Bishops in the House of Lords are unelected, unlike our government. And yet they are at the centre of our politics daily. Let us not forget the trouble they caused over the National Lottery. Many denominations shouted it down saying it was a gambling sin against God … and others refused to take much needed lottery funding to rebuild crumbling churches and their own charities, even though followers wanted them to.
Welby and his legions live in a world of their own, which is fine, and they have the ultimate leader, God, of course. But most British people seek change in a modern world. Change that benefits them and the country their ancestors have built and died for. There is so much truth in the saying Charity Begins At Home!
A DIFFERENT KIND OF WAR
THE GREAT robot land battles of the sci-fi writers aren’t far off, it was reported in papers last week. And we don’t have to look any further than Ukraine to see their birth.
For Kyiv is already using experimental robot tanks equipped with machine guns in the front line against Russian forces. But this isn’t just about armoured cars and tanks.

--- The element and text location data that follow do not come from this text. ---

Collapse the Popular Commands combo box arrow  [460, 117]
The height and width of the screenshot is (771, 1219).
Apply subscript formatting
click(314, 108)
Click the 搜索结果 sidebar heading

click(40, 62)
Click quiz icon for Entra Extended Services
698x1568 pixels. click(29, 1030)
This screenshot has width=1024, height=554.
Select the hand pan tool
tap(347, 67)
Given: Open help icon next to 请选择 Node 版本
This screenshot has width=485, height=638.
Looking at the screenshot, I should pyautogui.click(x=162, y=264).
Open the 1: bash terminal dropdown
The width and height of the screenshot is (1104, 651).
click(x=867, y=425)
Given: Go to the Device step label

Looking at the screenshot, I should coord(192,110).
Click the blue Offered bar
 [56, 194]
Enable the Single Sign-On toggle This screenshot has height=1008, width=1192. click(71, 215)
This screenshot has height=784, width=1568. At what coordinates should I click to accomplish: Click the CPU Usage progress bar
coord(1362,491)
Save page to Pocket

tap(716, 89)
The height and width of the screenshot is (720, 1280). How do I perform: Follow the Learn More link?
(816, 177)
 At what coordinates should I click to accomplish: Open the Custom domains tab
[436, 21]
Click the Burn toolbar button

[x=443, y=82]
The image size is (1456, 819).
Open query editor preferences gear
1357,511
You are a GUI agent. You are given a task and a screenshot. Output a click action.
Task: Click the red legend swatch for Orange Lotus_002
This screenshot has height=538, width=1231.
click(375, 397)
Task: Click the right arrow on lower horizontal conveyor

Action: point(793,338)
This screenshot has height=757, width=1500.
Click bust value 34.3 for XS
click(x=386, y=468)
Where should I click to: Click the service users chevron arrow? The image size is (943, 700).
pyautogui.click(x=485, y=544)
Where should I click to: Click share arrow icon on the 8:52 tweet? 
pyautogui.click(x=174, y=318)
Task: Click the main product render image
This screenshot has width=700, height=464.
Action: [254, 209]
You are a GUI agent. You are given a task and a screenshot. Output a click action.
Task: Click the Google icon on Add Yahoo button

Some will soon be humanoid soldiers of AI intelligence coming off production lines who are capable of close combat. Both Russia and Ukraine have been working on them and so too have the Americans, French and British.
Pictures and videos already reveal Ukraine’s new robot tanks rumbling into the fray. Kitted out with a machine gun or robotic combat turret, they drive out nasty pockets of resistance.
They move at a brisk pace too, about 12 miles an hour through thickets. But it won’t be long before the necks of the enemy will be held in the iron gloves of AI Special Forces.
THE IDEA STINKS!!

Sewage pipes above ground in Northampton
CAN you imagine your neighbours’ home sewage pipe being installed outside your front door — above ground! That’s what happened to unlucky council taxpayers in Stanton Cross, Wellington, Northants, the Northampton Telegraph reports.
The structure will allow repairs to take place on the underground pipe connecting local roads, where a leak is detected. Hopefully the pipe will be replaced later in the year.
One resident said: "It's an absolute eyesore and sometimes it really does smell, especially if the wind is going in your direction."